Turkish Coup Staged? Dr. Mehmet Ateş, Other Erdoğan Critics Arrested In 'Counter-Coup' 'Witch-Hunt'

Scott Hough

Dr. Mehmet Ateş, a physician with SIFA University, and a critic of Turkish President Recep Tayyip Erdoğan, has been arrested in what is being described as a "counter-coup," by the New York Times and a "witch-hunt," by Zero Hedge. It has been suggested that Erdoğan and his supporters have perpetuated a "staged coup," as previously reported by The Inquisitr. Is a coup staged by Erdoğan a real possibility?

Zero Hedge reports that 2,745 Turkish prosecutors and judges have been "dismissed" in the counter-coup crackdown. A total of 6,000 people are reported to have been arrested in counter-coup operations by Turkish police. Three thousand members of the Turkish military, about one percent of Turkey's reported 315,000-person armed forces, are said to have been taken into custody.

A series of tweets made by Dr. Mehmet Ateş announcing that he was being arrested led Turkish journalist Mahir Zeynalov to describe the post-coup situation in Turkey as a "witch-hunt."

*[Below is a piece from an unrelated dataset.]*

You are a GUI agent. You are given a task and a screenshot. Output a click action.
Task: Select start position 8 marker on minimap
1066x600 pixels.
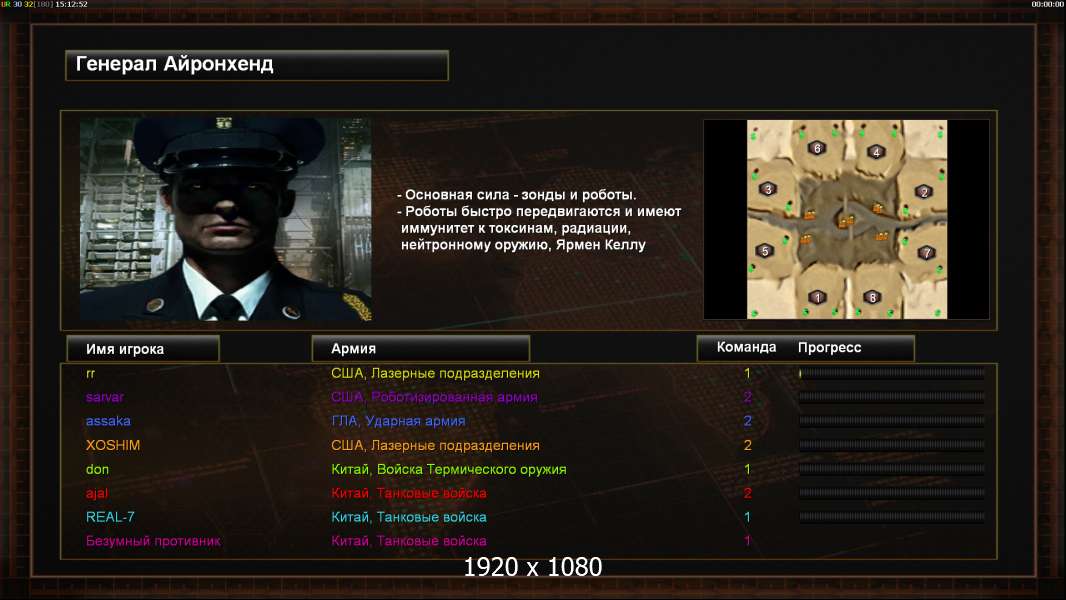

Zero Hedge has suggested that the speed with which President Erdoğan has mounted his counter-coup "witch-hunt" may be seen as a "clear indication" that the right-leaning leader was "prepared" for both the coup and its "inevitable outcome."

The arrest of Dr. Mehmet Ateş may be the first in what is to become a list of academics and journalists prosecuted, not for causing harm, but for voicing points of view critical of Erdoğan. Zero Hedge writes that the next "critical" step for the Turkish president -- if he indeed plans to consolidate his power -- is to silence the "press and the educational system."

The irony of President Erdoğan's call for Turkish citizens to protest in the streets Friday, as the coup was underway, has not been lost on observers.

"Erdoğan has been no friend to free expression, ruthlessly asserting control over the media and restricting human rights and free speech," the New York Times wrote with regard to the president's seemingly increasingly draconian stance toward freedom of expression, political critics, and the right of the Turkish people to gather and demonstrate. It has been noted that, prior to Friday's coup-attempt, Erdoğan's forces had doused protestors with "fire water;" said to be made by mixing pepper spray into water cannons fired at demonstrators.

Demonstrators who took to Turkish streets on Friday were greeted with a seemingly different fate that those who chose to voice opinions critical of Erdoğan before the coup. All eyes in the international community will be on President Erdoğan and his counter-coup "witch-hunt;" observers will be taking note of the number of non-violent Erdoğan critics, such as Dr. Mehmet Ateş, who are taken into custody in the coming days.

"What happens next: an acceleration of the counter-putsch of course, with many more arrested, whose only crime is being guilty of criticizing the government."